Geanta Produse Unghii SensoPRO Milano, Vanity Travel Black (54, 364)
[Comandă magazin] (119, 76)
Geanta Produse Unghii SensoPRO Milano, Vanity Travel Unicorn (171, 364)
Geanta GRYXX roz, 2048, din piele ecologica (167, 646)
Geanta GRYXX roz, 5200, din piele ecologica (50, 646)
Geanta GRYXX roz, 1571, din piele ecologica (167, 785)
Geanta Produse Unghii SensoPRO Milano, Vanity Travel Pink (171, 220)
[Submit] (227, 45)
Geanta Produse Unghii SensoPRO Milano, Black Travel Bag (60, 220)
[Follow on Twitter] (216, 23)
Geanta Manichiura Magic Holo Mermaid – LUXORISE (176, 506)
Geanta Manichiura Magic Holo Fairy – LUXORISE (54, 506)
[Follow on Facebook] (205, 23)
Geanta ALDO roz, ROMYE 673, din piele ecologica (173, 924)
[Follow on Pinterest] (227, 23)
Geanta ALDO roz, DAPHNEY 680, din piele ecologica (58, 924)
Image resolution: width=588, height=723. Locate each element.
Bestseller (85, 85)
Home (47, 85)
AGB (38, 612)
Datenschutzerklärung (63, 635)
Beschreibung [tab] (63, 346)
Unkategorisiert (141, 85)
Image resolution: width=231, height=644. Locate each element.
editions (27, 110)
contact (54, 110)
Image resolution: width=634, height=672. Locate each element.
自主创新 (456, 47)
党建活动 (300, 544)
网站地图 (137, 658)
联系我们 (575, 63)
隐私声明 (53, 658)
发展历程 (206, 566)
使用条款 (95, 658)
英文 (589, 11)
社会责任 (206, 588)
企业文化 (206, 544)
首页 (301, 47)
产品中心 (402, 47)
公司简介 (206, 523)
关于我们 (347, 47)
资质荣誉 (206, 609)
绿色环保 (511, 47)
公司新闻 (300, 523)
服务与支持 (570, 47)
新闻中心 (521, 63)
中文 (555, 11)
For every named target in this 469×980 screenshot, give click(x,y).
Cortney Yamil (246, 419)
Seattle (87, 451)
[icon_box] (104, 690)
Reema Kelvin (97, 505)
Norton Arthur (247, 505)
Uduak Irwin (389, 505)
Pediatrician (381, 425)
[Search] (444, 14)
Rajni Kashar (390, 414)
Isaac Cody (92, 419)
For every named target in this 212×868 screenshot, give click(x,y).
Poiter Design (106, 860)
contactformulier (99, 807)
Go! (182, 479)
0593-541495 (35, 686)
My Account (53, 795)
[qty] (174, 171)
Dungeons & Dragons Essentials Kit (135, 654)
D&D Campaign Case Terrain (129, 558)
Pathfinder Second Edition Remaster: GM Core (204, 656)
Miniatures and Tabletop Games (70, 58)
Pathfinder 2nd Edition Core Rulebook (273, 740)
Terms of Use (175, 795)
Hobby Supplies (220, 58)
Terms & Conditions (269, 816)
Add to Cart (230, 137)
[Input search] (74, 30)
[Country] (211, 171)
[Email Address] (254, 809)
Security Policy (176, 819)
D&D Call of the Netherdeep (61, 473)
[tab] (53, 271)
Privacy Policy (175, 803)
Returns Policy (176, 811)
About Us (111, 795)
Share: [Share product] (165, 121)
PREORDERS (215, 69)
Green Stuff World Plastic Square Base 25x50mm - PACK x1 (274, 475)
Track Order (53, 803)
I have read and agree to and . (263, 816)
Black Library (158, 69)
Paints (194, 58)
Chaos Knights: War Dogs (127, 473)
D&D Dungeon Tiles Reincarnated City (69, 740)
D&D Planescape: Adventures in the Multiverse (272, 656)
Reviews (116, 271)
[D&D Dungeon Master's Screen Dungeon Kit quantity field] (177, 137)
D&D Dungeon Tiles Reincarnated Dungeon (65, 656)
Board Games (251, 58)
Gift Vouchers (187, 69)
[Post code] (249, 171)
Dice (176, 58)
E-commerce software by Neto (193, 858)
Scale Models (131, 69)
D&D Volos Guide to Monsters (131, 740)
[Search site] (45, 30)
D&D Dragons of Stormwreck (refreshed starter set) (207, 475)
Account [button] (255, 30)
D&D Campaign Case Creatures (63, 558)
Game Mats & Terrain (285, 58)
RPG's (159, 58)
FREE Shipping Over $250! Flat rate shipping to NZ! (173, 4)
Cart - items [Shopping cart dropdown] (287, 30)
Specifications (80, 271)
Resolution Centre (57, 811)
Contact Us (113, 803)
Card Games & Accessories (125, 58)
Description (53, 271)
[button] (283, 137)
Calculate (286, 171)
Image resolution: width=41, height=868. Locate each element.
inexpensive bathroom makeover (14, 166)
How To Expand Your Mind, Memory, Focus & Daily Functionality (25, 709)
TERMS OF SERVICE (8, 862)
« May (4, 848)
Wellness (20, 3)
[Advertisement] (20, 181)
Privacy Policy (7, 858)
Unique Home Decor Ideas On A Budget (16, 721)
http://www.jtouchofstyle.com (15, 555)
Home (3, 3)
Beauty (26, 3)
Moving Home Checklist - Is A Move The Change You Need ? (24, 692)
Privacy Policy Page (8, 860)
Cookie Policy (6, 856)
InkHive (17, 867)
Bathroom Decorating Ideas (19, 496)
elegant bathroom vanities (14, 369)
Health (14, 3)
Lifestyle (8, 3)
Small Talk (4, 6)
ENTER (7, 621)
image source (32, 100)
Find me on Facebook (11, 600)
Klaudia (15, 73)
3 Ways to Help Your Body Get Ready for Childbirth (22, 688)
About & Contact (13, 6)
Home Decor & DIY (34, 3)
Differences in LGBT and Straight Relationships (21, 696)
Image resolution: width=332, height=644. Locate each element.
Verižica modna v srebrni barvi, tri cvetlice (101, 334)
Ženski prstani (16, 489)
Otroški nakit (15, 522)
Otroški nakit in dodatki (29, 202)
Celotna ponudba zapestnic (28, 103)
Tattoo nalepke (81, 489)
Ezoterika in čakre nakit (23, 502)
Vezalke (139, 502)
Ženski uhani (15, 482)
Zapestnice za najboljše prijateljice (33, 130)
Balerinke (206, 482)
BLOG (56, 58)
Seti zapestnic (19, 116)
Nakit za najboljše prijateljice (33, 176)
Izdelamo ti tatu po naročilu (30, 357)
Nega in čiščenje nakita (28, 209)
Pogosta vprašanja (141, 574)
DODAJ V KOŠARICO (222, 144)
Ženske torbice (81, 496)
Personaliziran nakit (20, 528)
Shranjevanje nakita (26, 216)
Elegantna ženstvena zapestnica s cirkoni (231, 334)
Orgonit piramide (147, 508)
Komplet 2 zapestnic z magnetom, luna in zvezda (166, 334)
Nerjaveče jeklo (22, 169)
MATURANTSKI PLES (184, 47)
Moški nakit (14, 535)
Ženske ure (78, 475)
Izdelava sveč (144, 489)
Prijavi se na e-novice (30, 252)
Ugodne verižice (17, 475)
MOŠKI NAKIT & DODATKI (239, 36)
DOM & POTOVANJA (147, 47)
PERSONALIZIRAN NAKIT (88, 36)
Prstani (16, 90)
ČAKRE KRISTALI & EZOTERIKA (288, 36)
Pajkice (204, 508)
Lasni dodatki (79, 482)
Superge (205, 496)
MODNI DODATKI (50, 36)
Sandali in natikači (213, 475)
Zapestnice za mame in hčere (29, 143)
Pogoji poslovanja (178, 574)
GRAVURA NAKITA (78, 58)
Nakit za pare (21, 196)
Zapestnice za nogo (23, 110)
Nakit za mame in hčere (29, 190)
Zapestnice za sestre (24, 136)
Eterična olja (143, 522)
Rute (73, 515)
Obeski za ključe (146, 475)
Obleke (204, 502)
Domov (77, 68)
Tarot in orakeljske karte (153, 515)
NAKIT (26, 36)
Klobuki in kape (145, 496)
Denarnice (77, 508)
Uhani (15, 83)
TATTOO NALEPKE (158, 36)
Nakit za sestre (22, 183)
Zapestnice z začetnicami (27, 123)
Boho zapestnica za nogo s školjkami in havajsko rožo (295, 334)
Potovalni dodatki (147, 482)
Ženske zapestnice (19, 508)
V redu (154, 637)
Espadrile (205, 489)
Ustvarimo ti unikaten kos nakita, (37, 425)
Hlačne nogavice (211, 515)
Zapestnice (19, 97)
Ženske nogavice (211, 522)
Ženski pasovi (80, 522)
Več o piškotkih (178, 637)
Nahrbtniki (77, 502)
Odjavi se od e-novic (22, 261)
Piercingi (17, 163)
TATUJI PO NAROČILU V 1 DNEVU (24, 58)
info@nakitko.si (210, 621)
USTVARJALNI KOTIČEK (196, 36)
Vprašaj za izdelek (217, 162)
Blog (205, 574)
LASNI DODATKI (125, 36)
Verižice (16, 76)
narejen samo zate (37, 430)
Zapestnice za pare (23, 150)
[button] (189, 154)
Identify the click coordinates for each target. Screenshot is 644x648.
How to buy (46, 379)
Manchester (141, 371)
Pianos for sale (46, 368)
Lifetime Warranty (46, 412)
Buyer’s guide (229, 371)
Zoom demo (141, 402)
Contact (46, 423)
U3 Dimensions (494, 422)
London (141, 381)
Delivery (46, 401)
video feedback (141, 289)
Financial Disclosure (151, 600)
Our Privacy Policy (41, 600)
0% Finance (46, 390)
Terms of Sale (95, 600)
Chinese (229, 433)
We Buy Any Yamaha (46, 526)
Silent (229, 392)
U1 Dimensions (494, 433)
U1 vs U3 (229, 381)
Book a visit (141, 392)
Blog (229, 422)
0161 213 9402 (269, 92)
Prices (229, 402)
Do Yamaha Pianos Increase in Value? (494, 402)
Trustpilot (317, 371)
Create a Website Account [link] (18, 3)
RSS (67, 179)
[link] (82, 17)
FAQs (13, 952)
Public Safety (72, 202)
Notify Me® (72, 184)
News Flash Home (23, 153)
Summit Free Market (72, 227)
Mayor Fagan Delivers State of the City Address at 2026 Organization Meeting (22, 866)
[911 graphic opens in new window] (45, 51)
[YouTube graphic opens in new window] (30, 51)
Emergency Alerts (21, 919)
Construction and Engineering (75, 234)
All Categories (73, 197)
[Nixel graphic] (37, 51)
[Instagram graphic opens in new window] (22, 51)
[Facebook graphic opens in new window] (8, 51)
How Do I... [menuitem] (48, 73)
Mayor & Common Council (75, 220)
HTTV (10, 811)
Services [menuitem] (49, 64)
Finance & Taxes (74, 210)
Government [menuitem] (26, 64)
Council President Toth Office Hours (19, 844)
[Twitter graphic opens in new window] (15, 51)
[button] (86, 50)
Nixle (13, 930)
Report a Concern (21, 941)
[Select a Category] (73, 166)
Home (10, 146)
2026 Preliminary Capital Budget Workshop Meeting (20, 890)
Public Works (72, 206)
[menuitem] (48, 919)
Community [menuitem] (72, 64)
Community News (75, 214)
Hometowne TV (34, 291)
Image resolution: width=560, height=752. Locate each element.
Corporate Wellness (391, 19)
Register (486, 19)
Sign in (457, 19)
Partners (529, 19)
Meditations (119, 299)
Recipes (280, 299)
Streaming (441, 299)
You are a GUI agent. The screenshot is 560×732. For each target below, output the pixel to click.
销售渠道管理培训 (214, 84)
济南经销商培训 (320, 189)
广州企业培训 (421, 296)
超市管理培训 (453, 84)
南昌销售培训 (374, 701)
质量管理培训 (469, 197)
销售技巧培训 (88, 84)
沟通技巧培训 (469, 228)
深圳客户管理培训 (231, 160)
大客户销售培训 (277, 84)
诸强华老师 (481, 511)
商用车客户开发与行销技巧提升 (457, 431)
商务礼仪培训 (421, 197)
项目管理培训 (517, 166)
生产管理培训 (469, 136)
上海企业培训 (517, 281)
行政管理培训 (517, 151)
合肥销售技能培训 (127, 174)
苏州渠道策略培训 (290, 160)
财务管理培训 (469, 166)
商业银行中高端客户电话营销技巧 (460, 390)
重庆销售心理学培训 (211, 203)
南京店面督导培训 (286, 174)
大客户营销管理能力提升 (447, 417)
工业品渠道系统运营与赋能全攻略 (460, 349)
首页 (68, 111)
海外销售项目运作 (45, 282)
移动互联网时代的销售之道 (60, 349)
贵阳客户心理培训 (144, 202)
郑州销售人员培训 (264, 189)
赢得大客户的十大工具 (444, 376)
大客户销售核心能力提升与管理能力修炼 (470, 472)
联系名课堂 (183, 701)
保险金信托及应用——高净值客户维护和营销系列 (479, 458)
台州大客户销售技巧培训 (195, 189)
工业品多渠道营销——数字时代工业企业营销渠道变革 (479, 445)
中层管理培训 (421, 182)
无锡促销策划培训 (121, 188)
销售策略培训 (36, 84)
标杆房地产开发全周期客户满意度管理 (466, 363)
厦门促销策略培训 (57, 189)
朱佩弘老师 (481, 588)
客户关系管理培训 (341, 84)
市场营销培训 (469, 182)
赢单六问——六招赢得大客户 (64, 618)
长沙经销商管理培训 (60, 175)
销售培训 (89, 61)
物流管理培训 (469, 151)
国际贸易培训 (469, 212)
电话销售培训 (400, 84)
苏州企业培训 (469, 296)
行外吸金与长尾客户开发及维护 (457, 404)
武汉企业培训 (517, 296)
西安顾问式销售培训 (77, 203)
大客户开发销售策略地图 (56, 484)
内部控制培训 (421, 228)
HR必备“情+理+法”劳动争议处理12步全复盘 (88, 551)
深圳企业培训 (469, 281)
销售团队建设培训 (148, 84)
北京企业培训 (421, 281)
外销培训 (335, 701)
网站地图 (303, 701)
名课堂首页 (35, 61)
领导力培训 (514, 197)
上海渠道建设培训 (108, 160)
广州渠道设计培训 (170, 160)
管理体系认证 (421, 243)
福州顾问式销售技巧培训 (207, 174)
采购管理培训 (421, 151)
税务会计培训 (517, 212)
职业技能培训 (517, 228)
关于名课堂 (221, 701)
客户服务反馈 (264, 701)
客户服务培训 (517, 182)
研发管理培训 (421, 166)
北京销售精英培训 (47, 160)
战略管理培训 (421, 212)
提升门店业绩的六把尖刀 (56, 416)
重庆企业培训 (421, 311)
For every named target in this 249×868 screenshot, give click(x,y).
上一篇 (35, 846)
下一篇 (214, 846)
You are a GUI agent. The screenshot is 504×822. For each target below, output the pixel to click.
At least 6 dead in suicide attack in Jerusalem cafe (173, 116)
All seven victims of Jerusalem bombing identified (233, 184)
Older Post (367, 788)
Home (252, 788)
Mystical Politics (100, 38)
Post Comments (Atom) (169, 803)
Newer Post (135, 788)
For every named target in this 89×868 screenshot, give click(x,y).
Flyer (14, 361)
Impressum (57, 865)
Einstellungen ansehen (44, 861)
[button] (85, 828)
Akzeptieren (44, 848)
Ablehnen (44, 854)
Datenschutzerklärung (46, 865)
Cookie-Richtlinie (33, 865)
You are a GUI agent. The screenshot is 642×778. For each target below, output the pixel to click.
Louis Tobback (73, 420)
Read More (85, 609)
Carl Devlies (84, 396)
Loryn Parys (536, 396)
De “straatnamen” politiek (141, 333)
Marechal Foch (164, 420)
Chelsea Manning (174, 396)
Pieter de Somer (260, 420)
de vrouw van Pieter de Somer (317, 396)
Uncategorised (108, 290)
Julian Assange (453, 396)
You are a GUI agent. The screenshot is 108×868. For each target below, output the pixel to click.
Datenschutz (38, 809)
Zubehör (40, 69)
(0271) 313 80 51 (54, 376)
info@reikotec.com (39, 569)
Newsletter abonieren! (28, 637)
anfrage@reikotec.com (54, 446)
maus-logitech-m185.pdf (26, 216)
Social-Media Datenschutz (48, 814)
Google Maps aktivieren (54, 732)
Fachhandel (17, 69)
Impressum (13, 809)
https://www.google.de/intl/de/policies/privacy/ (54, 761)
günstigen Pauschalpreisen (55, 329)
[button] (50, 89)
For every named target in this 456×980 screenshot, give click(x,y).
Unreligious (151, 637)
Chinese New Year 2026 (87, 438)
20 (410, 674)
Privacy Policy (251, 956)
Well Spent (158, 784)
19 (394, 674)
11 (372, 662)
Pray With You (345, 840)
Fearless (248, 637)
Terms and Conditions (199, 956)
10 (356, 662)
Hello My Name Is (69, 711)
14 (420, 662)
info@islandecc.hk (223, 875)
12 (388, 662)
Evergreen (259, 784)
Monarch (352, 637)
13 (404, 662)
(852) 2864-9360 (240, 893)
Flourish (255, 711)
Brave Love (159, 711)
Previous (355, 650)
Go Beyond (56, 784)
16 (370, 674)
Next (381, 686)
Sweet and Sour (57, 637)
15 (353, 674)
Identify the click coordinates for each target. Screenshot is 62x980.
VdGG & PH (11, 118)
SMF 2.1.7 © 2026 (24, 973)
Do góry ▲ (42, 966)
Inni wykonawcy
++++++++++
> _What the task asks_
Return the records verbatim from the first line through the line containing "Geanta Produse Unghii SensoPRO Milano, Black", including both of those lines.

> _Answer for the task_
Geanta Produse Unghii SensoPRO Milano, Vanity Travel Black (54, 364)
[Comandă magazin] (119, 76)
Geanta Produse Unghii SensoPRO Milano, Vanity Travel Unicorn (171, 364)
Geanta GRYXX roz, 2048, din piele ecologica (167, 646)
Geanta GRYXX roz, 5200, din piele ecologica (50, 646)
Geanta GRYXX roz, 1571, din piele ecologica (167, 785)
Geanta Produse Unghii SensoPRO Milano, Vanity Travel Pink (171, 220)
[Submit] (227, 45)
Geanta Produse Unghii SensoPRO Milano, Black Travel Bag (60, 220)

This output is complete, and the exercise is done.